当然,以上的一级和二级分类仅仅是示例性的,本领域的技术人员完全可 以根据不同的媒资来定义不同的多级分类。Of course, the above primary and secondary classifications are only exemplary, and those skilled in the art can completely define different multi-level classifications according to different media resources.
根据本发明的一个实施例,在实体匹配中,基于各个类别下的实体,通过 一种基于注意力机制的卷积神经网络的实体匹配模型对实体、实体属性和实体 关键词(即,信息抽取模块101获取的媒资关键词)来进行语义匹配。图2示 出了根据本发明的一个实施例的基于注意力机制的卷积神经网络的实体匹配 模型200的示意图。参考图2可见,实体匹配可包括以下步骤:According to an embodiment of the present invention, in entity matching, based on entities under each category, entities, entity attributes and entity keywords (ie, information extraction The keywords of the media assets acquired by the module 101) are used for semantic matching. FIG. 2 shows a schematic diagram of an
1)构建语料集。利用影视类词条名称、属性值和提取的媒资标签构建媒资 实体匹配训练集,首先根据属性名称对待匹配的不同来源实体的属性值做对齐, 利用word2Vec模型对训练集中的实体名称、实体属性值和实体关键词进行向 量化处理,以得到实体、属性和关键词的词向量表示;1) Build a corpus. The media asset entity matching training set is constructed by using the film and television entry names, attribute values and the extracted media asset labels. First, the attribute values of different source entities to be matched are aligned according to the attribute names, and the word2Vec model is used to match the entity names and entities in the training set. Attribute values and entity keywords are vectorized to obtain word vector representations of entities, attributes and keywords;
2)基于注意力机制的卷积神经网络的实体匹配模型进行实体匹配。实体 匹配模型由输入层、卷积层、注意力层、池化层、输出层组成。2) The entity matching model of the convolutional neural network based on the attention mechanism performs entity matching. The entity matching model consists of an input layer, a convolutional layer, an attention layer, a pooling layer, and an output layer.

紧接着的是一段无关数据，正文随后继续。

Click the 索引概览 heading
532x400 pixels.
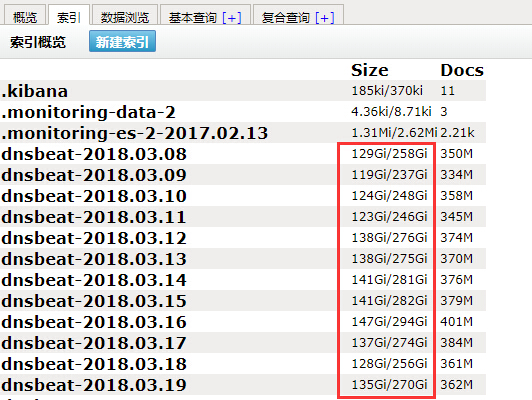[38, 42]
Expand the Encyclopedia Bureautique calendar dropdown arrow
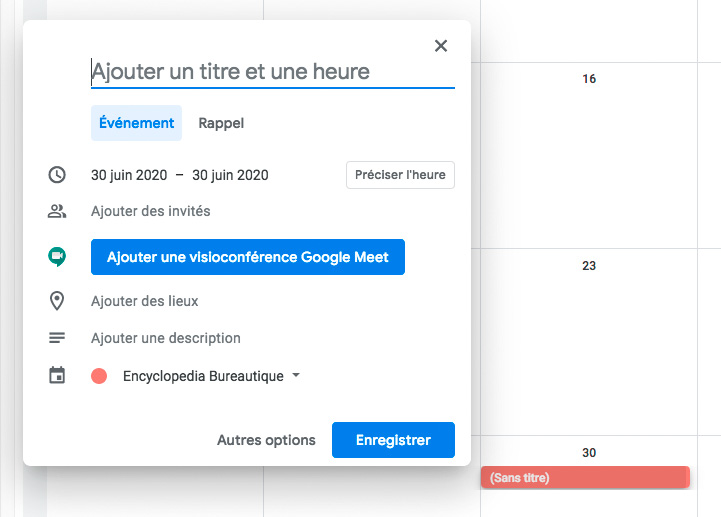This screenshot has height=517, width=721. [296, 375]
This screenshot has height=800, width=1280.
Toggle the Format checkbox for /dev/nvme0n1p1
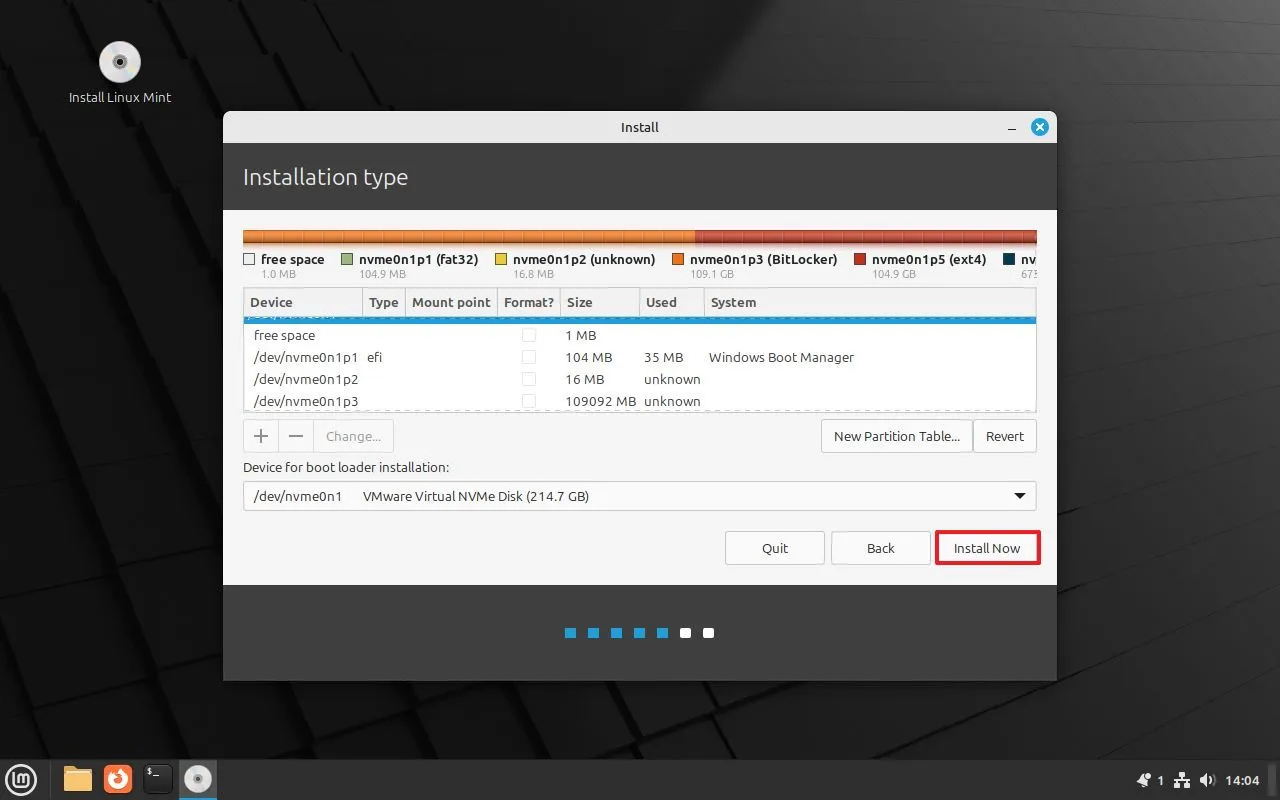click(x=529, y=357)
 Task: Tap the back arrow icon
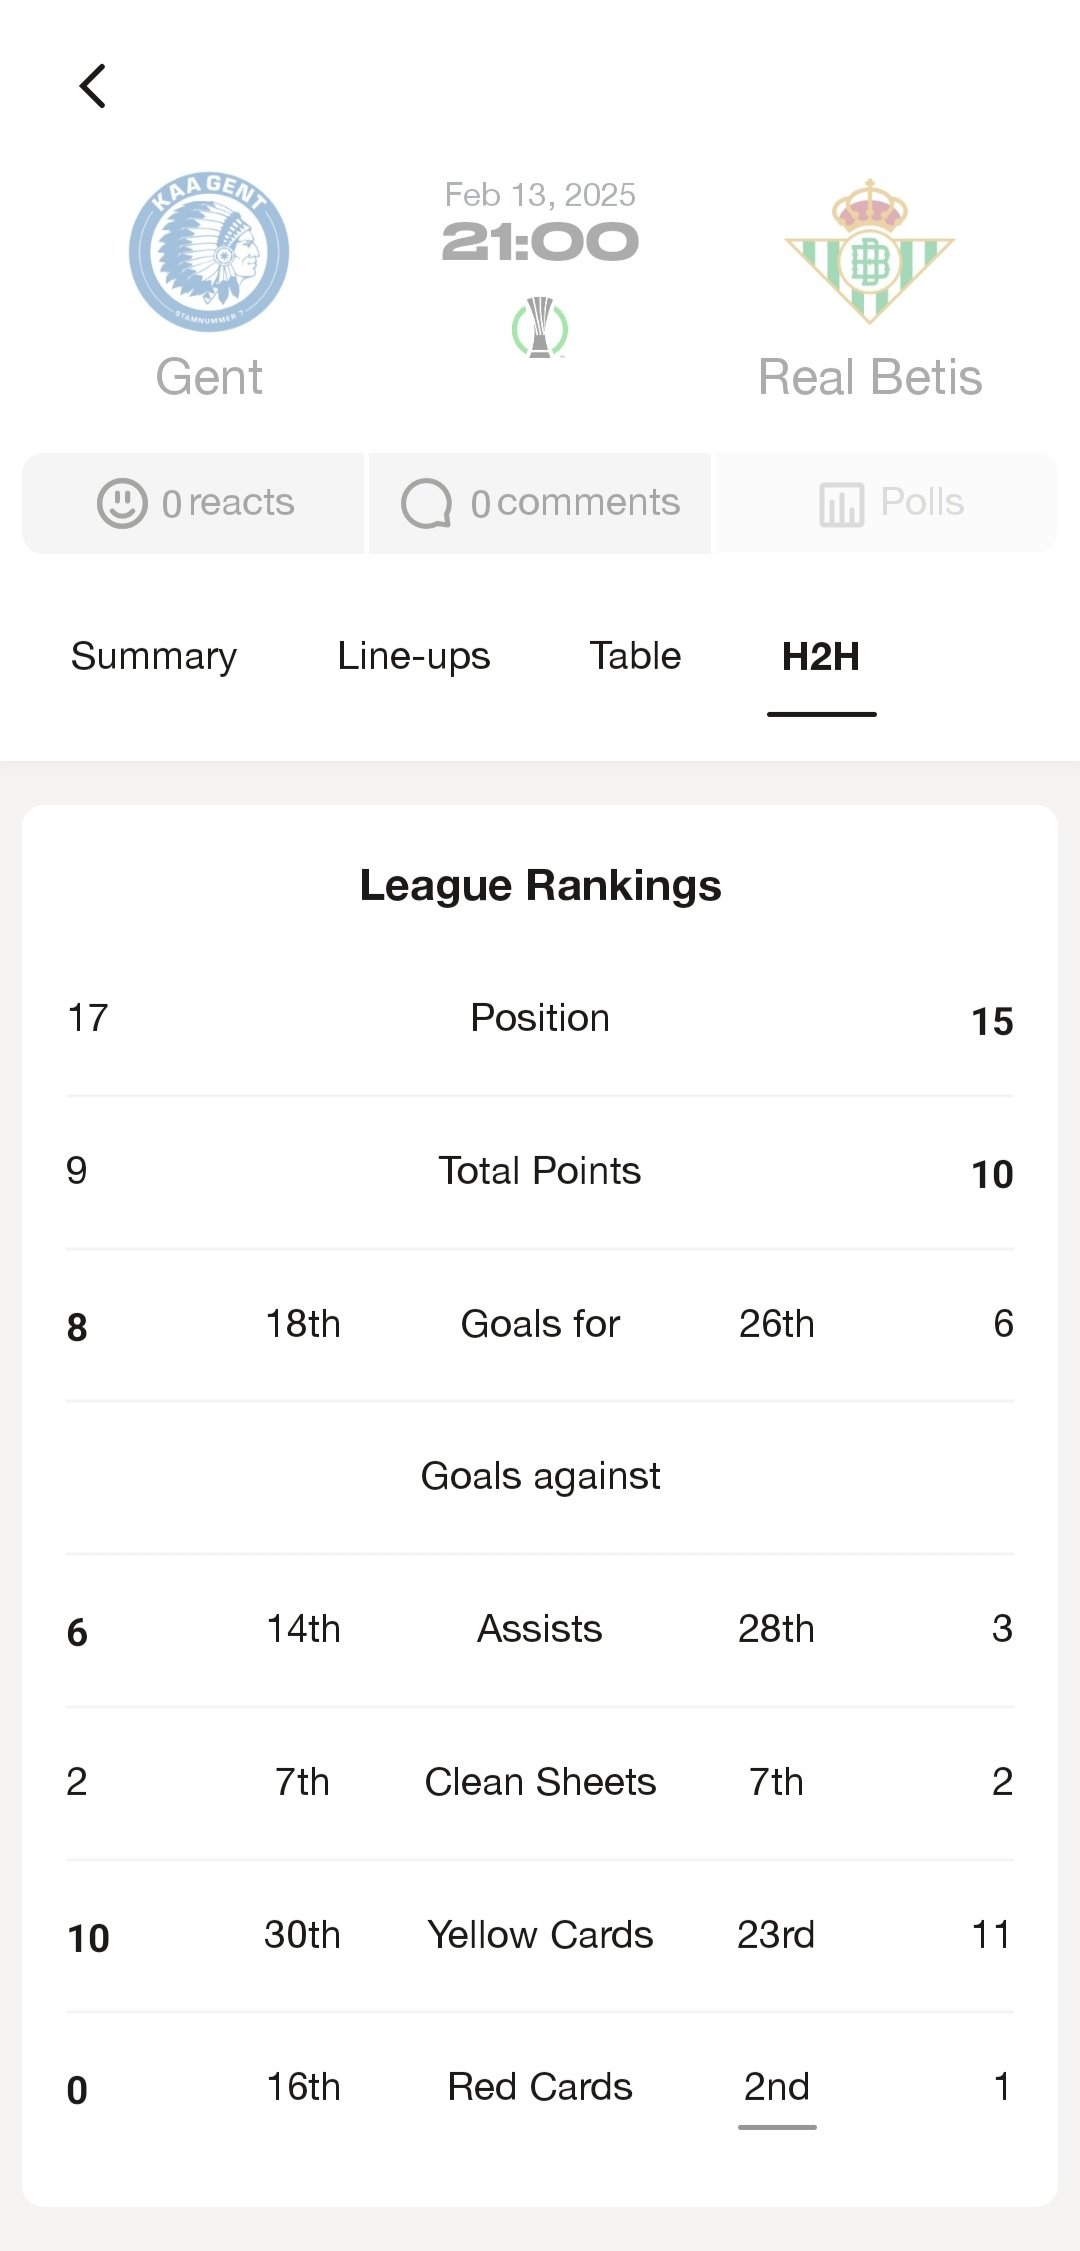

·输入层。对实体、属性值和关键词进行预处理获得序列词向量表示 x=(x1,x2,…,xi,…,xn),Xi∈Rd表示序列向量中第i个词向量,输入的词向 量根据实体名称、属性、关键词顺序依次从上到下排列,每个词向量的 维数为k,则生成的矩阵维度为n*k,对于未登录词用0填充;· Input layer. Preprocess entities, attribute values and keywords to obtain the sequence word vector representation x=(x 1 ,x 2 ,...,x i ,...,x n ), X i ∈R d represents the i-th word vector in the sequence vector , the input word vectors are arranged from top to bottom according to the order of entity names, attributes, and keywords. The dimension of each word vector is k, then the dimension of the generated matrix is n*k, and the unregistered words are filled with 0;
·卷积层。通过卷积操作获取输入矩阵的局部特征和位置特征,卷积公式 如下:· Convolutional layers. The local features and position features of the input matrix are obtained through the convolution operation. The convolution formula is as follows:
其中,w∈Rd*k为过滤器,b∈R为偏置,f是非线性函数ReLU,k为卷积 卷积核大小,表示纵向卷积操作词语个数,本发明采用长度为3、4、5三种卷 积核长度,计算得到的该窗口的局部语义特征向量hi,最终输出三个序列局部 语义特征向量矩阵。Among them, w∈R d*k is the filter, b∈R is the bias, f is the nonlinear function ReLU, k is the size of the convolution convolution kernel, and represents the number of words in the vertical convolution operation. 4 and 5 three convolution kernel lengths, the calculated local semantic feature vector h i of the window, and finally output three sequence local semantic feature vector matrices.
·注意力层。引入注意力机制对通过三个卷积核得到的序列局部语义特征 向量矩阵进行计算。将序列局部语义特征向量的均值作为辅助信息:· Attention layer. The attention mechanism is introduced to calculate the local semantic feature vector matrix of the sequence obtained through three convolution kernels. Take the mean of the local semantic feature vectors of the sequence as auxiliary information:
采用注意力机制:Using attention mechanism:
mj=vTtanh(Wshj+Whh′+b)m j =v T tanh(W s h j +W h h'+b)
c=∑laihj c=∑ l a i h j
通过上述的注意力机制得到一系列特征信息码ci,其中ai表示局部语 义特征向量的注意力权重,Ws和Wh为权重矩阵,b为偏置,hj为局部语义 特征向量,mj表示sj和h’之间的匹配得分。A series of feature information codes c i are obtained through the above attention mechanism, where a i represents the attention weight of the local semantic feature vector, W s and W h are the weight matrix, b is the bias, h j is the local semantic feature vector, m j represents the matching score between s j and h'.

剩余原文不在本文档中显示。